Data entries

┄┄┄┄┄┄┄┄┄┄

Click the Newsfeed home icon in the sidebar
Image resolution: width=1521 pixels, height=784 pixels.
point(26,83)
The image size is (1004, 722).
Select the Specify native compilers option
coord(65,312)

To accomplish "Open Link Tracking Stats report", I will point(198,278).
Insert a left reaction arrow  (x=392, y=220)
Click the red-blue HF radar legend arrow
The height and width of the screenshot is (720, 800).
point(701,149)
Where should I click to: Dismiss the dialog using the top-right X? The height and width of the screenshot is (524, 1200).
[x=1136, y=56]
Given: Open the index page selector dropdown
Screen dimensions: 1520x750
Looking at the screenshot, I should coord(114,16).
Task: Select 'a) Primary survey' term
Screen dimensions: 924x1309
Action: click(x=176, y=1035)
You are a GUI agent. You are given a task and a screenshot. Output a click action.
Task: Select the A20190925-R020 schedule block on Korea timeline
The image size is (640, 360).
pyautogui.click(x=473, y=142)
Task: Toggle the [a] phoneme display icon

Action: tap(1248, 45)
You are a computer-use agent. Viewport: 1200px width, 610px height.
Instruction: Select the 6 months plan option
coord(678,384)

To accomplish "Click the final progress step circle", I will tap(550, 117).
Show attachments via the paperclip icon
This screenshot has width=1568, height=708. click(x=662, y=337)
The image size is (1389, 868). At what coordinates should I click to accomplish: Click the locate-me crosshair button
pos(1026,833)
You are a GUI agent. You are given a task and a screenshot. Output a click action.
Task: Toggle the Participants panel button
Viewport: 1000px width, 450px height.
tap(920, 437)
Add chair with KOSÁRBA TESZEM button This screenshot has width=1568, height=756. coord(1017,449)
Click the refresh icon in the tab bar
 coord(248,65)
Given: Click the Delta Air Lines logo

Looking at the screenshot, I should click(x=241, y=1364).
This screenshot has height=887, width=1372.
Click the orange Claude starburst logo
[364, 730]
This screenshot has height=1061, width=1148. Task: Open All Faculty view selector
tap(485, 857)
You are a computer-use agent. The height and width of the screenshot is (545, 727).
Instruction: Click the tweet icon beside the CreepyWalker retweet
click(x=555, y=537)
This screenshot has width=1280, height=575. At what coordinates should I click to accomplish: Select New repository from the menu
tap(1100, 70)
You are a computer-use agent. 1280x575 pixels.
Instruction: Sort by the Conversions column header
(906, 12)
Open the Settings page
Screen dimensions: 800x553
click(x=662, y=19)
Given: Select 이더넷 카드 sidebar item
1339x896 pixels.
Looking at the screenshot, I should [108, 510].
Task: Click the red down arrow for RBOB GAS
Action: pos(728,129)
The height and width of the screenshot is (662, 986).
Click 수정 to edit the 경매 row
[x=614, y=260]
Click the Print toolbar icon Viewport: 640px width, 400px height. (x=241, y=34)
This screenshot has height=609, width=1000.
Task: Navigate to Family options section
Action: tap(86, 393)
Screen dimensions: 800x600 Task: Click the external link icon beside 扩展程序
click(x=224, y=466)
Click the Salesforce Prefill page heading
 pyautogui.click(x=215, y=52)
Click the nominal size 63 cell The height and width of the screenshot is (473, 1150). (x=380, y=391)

┄┄┄┄┄┄┄┄┄┄

WHAT IS EXPECTED |
Above this instruction are the records; retype exactly the lines from the one containing "Select the Specify native compilers option" up to and including the one containing "Task: Select 'a) Primary survey' term".

OUTPUT OF THE TASK |
Select the Specify native compilers option
coord(65,312)

To accomplish "Open Link Tracking Stats report", I will point(198,278).
Insert a left reaction arrow  (x=392, y=220)
Click the red-blue HF radar legend arrow
The height and width of the screenshot is (720, 800).
point(701,149)
Where should I click to: Dismiss the dialog using the top-right X? The height and width of the screenshot is (524, 1200).
[x=1136, y=56]
Given: Open the index page selector dropdown
Screen dimensions: 1520x750
Looking at the screenshot, I should coord(114,16).
Task: Select 'a) Primary survey' term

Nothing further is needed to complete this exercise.